Disinilah efek domino akan terjadi, ketika permintaan terhadap pertalite terus meningkat, maka akan berpotensi menjadikan pertalite menjadi langka karena persediannya yang terbatas. Yang akan berefek rakyat akan “terpaksa” pertamax yang persediaannya ada. Hal inilah yang rentan menurunkan daya beli masyarakat dan inflasi. Karena kenaikan pertamax ini, akan berakibat sama skenarionya seperti premium, yaitu hilang dari pasaran akibat negara tak sanggup lagi mensubsidi dan tak mampu membayar hutangnya kepada pertamina.
Fakta kenaikan BBM ini menunjukkan bahwa pemerintah tunduk pada mekanisme harga global, yaitu mengikuti kepentingan kapitalis globar. Dimana negara hanya sebagai regulator, semua kebutuhan rakyat dan publik diatur dan dikelola dengan mekanisme pasar bebas.Sudah tak menjadi rahasia lagi, bahwa pengelolaan BBM dari hulu ke hilir diserahkan pada swasta. Yang berakibat pengelolaan BBM yang harusnya dikelola penuh oleh negara menjadi tergadai. Jadi, akar masalah mahalnya BBM adalah paradigma dan visi misi tata kelola minya yang kapitalistik, bukan karena negeri ini miskin dan tidak memiliki minyak. Karena yang paling diuntungkan dari kenaikan BBM adalah swasta dan asing.
Dalam Islam, karena BBM jumlahnya melimpah dan menjadi kebutuhan primer dari masyarakat, maka ia termasuk salah satu sumber daya milik umum. Karenanya Islam melarang dan mengharamkan pengelolaannya diserahkan kepada swasta/asing. Rasulullah bersabda, “Kaum Muslim berserikat dalam 3 perkara, yaitu padang rumput, air dan api” (HR Ahmad dan Abu Dawud). Bukan karena zatnya manusia berserikat dengan 3 hal itu, akan tetapi karena sifatnya yang dbutuhkan oleh orang banyak. Karena apabila tidak ada, masyarakat akan berselisih atau menjadi masalah ketika mencarinya. Dengan demikian, dengan sifatnya yang merupakan kebutuhan komunal dimana masyarakat memanfaatkannya secara bersama dan sangat membutuhkannya, pengelolaannya tidak boleh dikuasai individu, swasta apalagi asing. Yang bertanggung jawab penuh terhadap pengelolaan harta milik umum tersebut haruslah negara.

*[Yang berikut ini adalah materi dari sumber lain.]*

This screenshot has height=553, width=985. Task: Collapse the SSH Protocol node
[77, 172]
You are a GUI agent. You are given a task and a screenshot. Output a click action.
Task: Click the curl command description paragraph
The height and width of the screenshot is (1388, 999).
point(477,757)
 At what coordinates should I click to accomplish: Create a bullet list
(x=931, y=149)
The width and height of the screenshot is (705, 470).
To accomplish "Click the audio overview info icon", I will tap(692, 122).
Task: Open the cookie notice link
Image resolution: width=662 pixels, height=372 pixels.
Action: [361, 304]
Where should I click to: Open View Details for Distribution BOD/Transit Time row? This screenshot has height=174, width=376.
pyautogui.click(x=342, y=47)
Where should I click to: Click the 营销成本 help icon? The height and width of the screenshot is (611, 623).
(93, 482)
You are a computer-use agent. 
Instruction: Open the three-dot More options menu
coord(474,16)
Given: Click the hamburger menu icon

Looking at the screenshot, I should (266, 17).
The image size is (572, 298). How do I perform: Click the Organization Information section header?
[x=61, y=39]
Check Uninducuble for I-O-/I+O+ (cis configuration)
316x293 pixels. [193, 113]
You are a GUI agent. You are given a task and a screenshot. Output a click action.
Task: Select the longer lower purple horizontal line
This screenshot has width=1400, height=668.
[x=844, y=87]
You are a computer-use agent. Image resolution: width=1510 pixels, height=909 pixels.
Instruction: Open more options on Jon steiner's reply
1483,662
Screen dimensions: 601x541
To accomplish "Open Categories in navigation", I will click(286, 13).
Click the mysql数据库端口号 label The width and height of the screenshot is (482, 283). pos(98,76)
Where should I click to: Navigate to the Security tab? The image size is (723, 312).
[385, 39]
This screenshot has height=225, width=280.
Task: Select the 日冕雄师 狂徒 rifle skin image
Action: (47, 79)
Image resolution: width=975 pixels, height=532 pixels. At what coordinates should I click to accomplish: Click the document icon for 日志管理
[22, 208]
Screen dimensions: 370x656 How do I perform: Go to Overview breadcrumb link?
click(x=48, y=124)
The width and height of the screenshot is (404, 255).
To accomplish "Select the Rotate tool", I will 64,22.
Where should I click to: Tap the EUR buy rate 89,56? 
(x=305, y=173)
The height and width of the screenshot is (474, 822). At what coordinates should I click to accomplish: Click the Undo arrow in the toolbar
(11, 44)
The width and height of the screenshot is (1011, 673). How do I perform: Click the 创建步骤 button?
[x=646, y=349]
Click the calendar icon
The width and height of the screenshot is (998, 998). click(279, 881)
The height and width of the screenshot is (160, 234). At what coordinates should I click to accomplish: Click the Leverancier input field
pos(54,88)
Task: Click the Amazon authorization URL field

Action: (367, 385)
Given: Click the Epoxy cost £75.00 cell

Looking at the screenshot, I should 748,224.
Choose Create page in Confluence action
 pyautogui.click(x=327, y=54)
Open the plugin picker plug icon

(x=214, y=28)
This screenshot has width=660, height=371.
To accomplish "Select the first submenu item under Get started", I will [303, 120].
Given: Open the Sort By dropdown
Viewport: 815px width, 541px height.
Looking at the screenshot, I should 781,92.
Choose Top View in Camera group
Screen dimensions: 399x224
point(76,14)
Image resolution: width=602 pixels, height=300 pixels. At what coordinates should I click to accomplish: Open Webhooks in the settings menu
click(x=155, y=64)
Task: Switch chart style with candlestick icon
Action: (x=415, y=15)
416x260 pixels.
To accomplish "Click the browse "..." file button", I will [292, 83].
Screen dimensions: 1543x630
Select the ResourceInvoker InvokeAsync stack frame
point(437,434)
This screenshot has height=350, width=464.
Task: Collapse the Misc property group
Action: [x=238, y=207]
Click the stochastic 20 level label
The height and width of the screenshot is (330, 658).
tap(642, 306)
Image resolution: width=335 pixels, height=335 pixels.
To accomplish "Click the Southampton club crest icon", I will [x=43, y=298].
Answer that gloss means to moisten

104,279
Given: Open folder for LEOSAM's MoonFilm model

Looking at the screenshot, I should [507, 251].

Dalam perkara minyak bumi yang notabene adalah harta milik umum, maka negara wajib mengelola dan mendistribusikan kepada seluruh masyarakat dengan adil dan merata. Tidak memperjualbelikan, dan tidak pula mengambil keuntungan dari masyarakat secara komersil. Kalau pun mengambil untung, hal ini dalam rangka mengganti biaya produksi saja dan nanti hasilnya dikembalikan lagi kepada rakyat dalam bentuk yang lain. Dengan tata kelola sesuai Islam ini, negara akan mampu memberikan harga murah bahkan gratis untuk BBM. Kebutuhan BBM dalam negeri akan tercapai. Karena segala pengelolaan dan pengaturannya dikembalikan kepada negara untuk kemakmuran dan kesejahteraan rakyat.